Transcribe exactly the entries from the "View the 10,405 favorites list" line to the end, both included, minus pictures.

Segment Start: Data to examine

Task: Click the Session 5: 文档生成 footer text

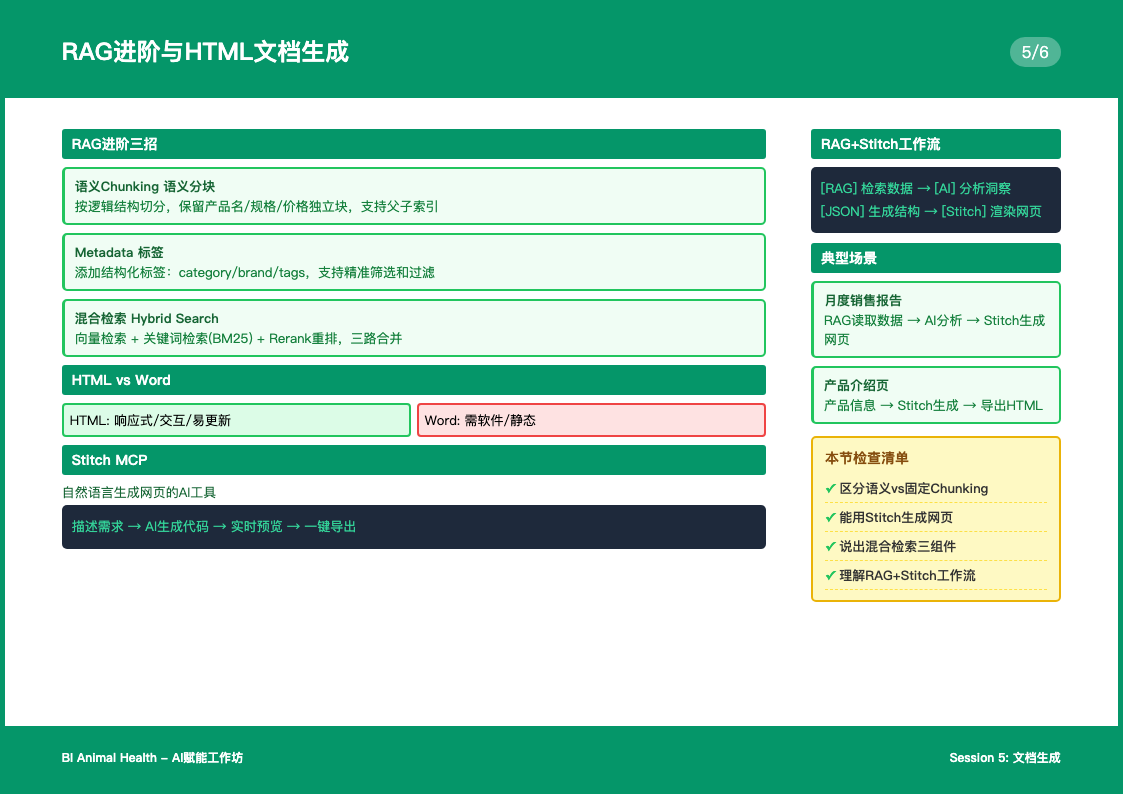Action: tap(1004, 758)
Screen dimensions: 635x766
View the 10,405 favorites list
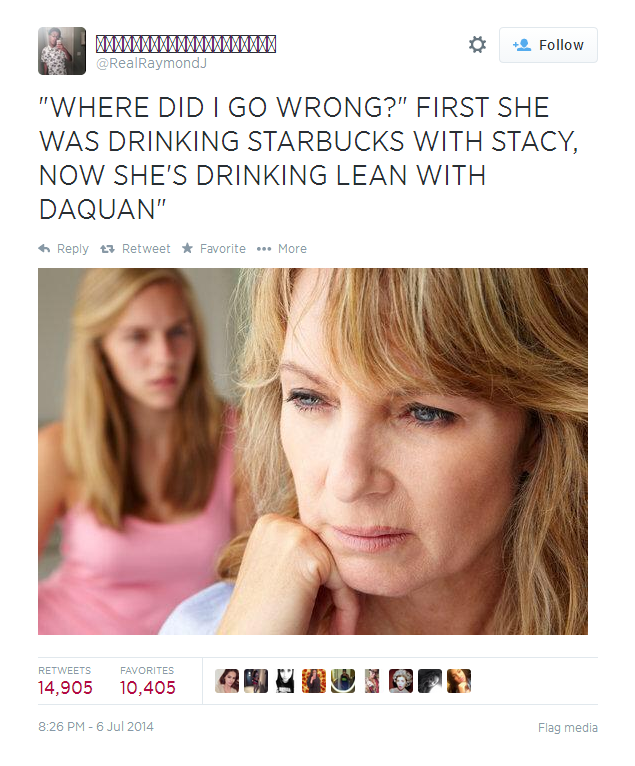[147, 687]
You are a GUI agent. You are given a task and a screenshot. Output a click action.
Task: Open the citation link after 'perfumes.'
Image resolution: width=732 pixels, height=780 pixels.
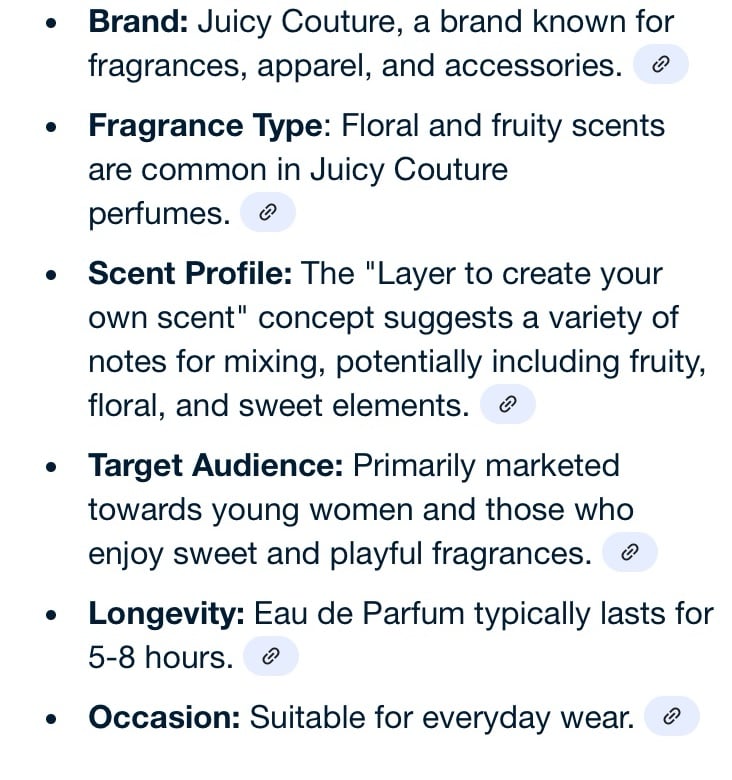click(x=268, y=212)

Segment End: Data to examine

Exercise solution —
View the 10,405 favorites list
[147, 687]
You are a GUI agent. You are given a task and a screenshot. Output a click action.
Task: Open the citation link after 'perfumes.'
Image resolution: width=732 pixels, height=780 pixels.
click(x=268, y=212)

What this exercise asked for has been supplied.